Уже утром в Анапе началась другая жизнь. Убедившись в бегстве комиссаров, «народ» восстановил городскую Думу. Та тут же объявила нейтралитет, но он продержался лишь сутки, ровно до той минуты, как к анапскому причалу из Новороссийска не подошел пароход «Греза» с командиром 1-ой Кубанской дивизии генералом Покровским на борту. Наслышанные об особенностях характера Виктора Леонидовича, местные виноделы чествовали его таким банкетом, о котором потом вспоминали еще долго-долго, да все зря. Грезы кончились, а уж тем более благожелательная мягкость. Покровский на этот счет не оставил никаких иллюзий – как всегда, вешал, расстреливал, топил в море. Особенно досталось китайцам, каким-то шальным революционным ветром занесенным в эти места.

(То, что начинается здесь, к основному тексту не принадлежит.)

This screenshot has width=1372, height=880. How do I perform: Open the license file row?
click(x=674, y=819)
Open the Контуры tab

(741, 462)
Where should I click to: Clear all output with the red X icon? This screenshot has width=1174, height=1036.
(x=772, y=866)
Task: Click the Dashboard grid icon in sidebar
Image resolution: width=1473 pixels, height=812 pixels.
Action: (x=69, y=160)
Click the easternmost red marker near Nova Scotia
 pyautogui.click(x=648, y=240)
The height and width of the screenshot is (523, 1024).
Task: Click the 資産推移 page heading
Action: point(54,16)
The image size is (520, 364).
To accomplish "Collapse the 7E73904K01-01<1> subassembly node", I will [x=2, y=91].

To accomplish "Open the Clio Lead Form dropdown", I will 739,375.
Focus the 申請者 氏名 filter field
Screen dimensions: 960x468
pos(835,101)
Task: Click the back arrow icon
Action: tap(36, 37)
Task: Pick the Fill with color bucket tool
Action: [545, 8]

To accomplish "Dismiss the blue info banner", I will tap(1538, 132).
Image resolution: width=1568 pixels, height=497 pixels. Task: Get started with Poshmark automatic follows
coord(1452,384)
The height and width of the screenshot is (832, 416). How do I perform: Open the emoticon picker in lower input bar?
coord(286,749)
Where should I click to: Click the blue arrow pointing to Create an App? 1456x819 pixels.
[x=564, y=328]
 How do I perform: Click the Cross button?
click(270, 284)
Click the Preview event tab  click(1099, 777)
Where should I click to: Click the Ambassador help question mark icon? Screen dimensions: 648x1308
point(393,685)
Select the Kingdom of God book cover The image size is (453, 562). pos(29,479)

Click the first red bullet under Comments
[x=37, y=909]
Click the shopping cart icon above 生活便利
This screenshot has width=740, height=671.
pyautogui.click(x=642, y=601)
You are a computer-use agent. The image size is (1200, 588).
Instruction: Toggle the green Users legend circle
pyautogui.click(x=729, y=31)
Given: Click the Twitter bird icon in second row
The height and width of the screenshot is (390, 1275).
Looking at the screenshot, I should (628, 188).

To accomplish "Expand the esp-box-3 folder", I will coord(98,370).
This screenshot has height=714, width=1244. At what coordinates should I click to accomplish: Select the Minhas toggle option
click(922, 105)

Деникин пригласил в особняк полковника Кутепова и после недолгого доверительного разговора назначил его черноморским военным губернатором. Кутепов особенно одобрительно отозвался о действиях Покровского, который навел такого страха на всю черноморскую округу, что при одном упоминании его имени дрожали все – и правые, и виноватые. Однажды разведывательная группа его корпуса наскочила на группу спящих мужиков. Из допроса выяснилось, что это хуторские казаки, которых красные силой мобилизовали, но потом бросили посреди степи, поскольку сами удирали от грядущей опасности. Задержанных под конвоем доставили к Покровскому, и тот с ходу придумал наказание – по сорок шомполов каждому, а того, кто закричит от боли, – в ближайший ров. Промолчали, искусав губы, лишь двое, один из них – Тимофей Змеюк из станицы Полтавской. Впоследствии он получил прозвище «Черепаха» из-за спины, которая после экзекуции напоминала панцирь из глубоких шрамов и струпьев.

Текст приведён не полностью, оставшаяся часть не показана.